__Try it__: Produce the lines from the one containing "Task: Click the vertical scrollbar down arrow" through the end of the material exactly as they appear, both ends included, and leave the pictures out.
Information section start
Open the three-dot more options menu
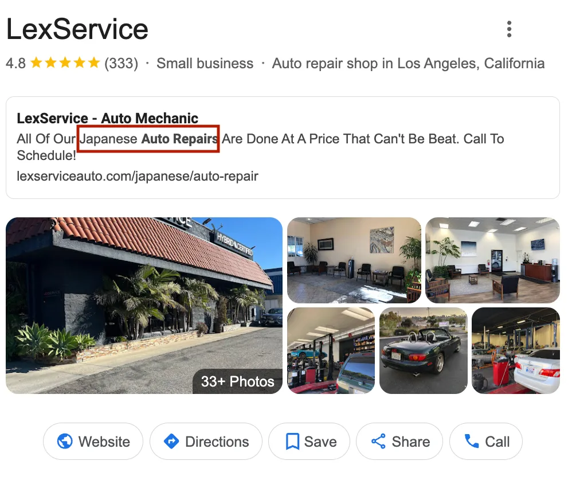 tap(510, 29)
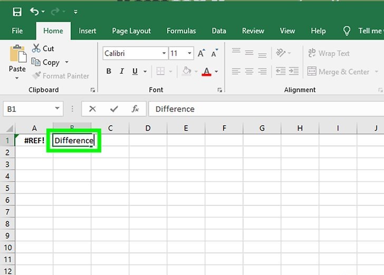384x275 pixels.
Task: Select cell A1 containing #REF!
Action: [x=34, y=141]
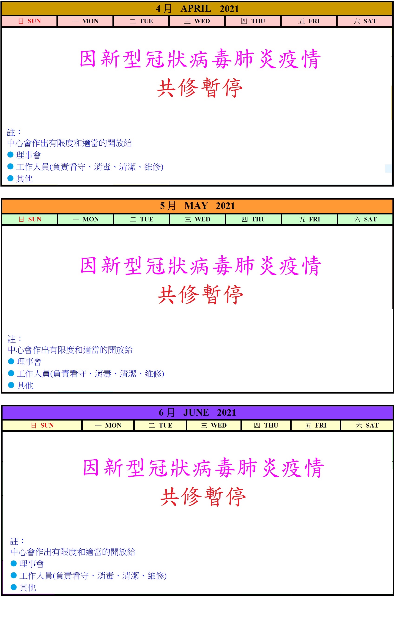Click the SUN header in April calendar

click(29, 21)
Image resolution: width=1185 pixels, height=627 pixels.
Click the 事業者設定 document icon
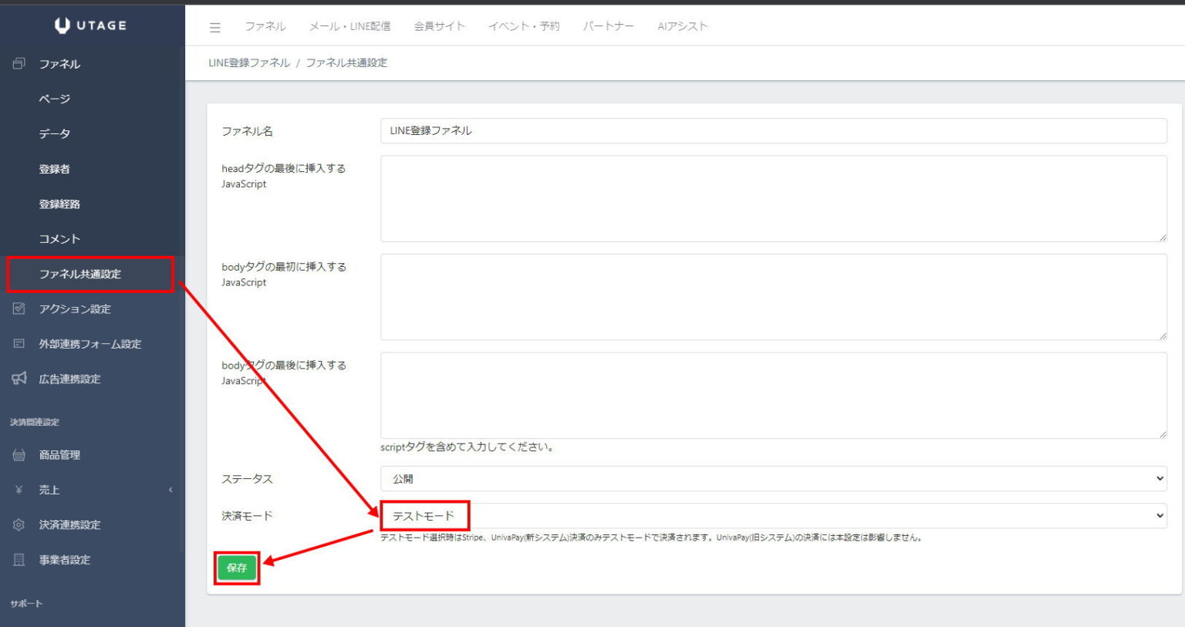tap(17, 560)
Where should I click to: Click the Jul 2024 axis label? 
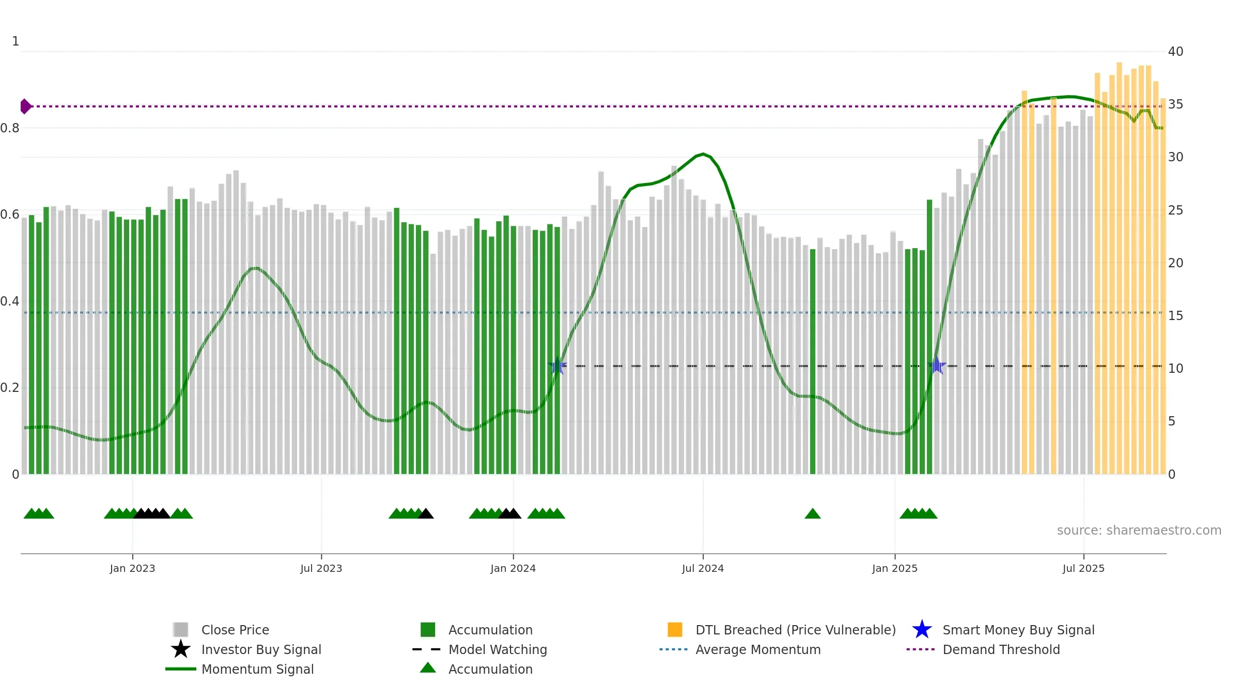pyautogui.click(x=703, y=568)
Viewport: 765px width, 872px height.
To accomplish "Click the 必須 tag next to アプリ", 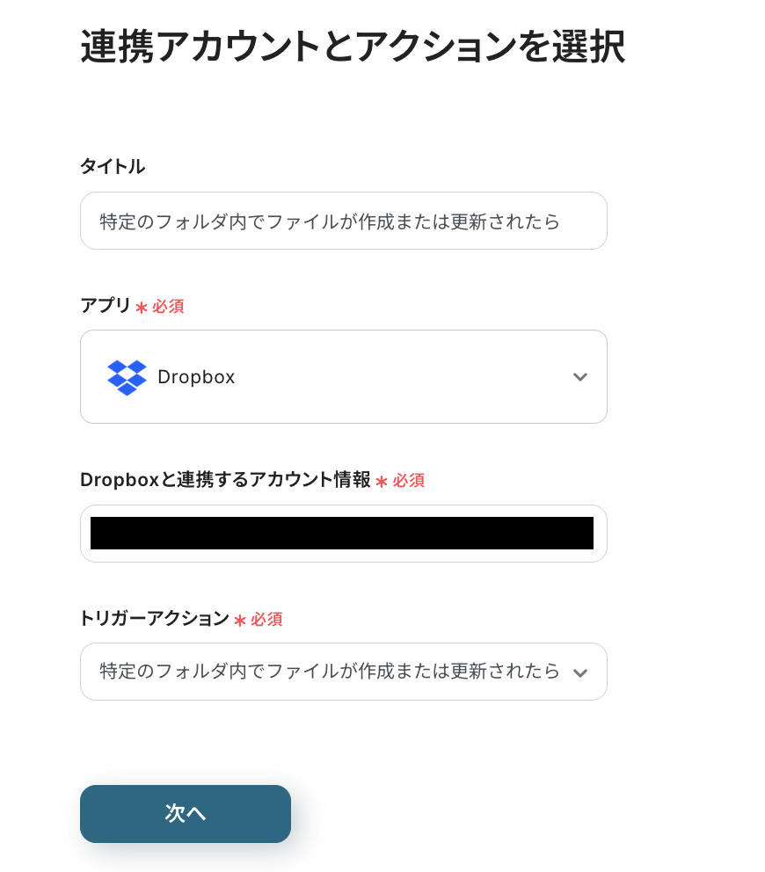I will [168, 307].
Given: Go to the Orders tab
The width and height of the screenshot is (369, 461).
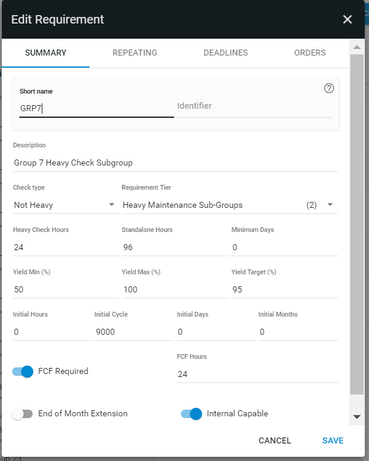Looking at the screenshot, I should coord(310,53).
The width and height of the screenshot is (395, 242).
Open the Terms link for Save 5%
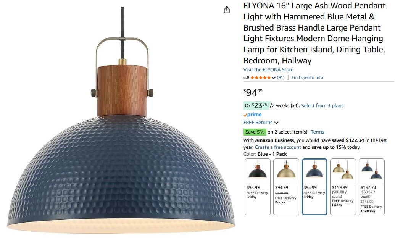(317, 132)
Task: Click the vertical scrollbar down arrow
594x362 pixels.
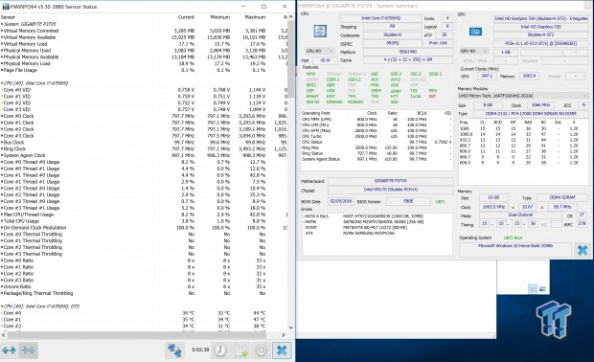Action: (290, 328)
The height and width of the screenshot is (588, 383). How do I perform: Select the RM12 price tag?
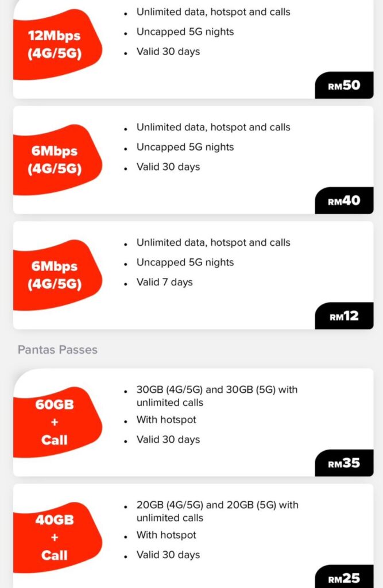pos(344,316)
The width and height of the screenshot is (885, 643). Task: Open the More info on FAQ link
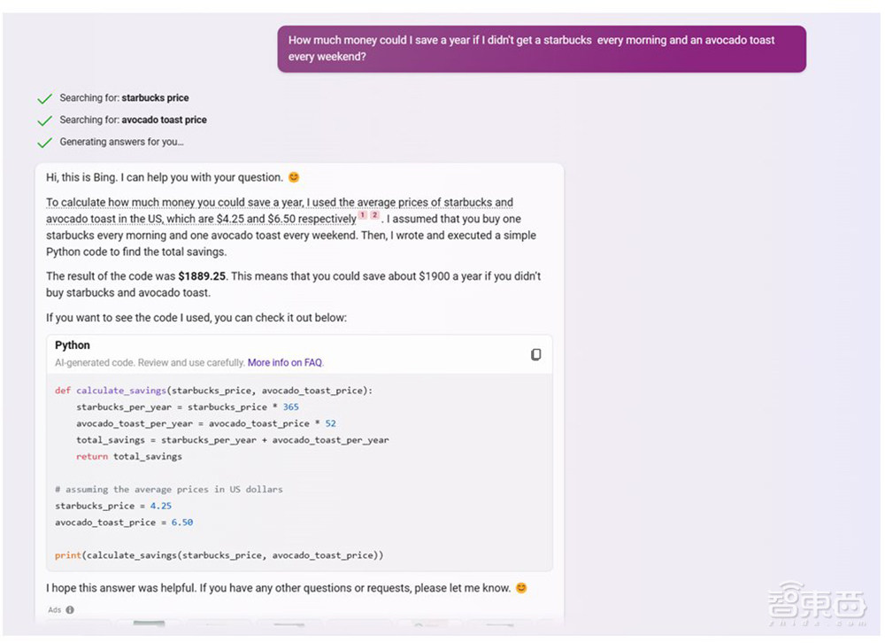click(285, 362)
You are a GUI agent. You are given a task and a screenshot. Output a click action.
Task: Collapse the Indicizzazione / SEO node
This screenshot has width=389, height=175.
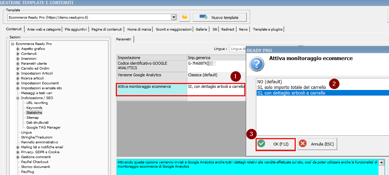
Information section end
__Written solution__:
Task: Click the vertical scrollbar down arrow
594x362 pixels.
Action: (290, 328)
The height and width of the screenshot is (588, 383). How do I perform: Select the RM12 price tag?
pos(344,316)
The width and height of the screenshot is (885, 643). Task: Open the More info on FAQ link
click(285, 362)
You are a GUI agent. You are given a task and a screenshot. Output a click action.
Task: Collapse the Indicizzazione / SEO node
This screenshot has width=389, height=175.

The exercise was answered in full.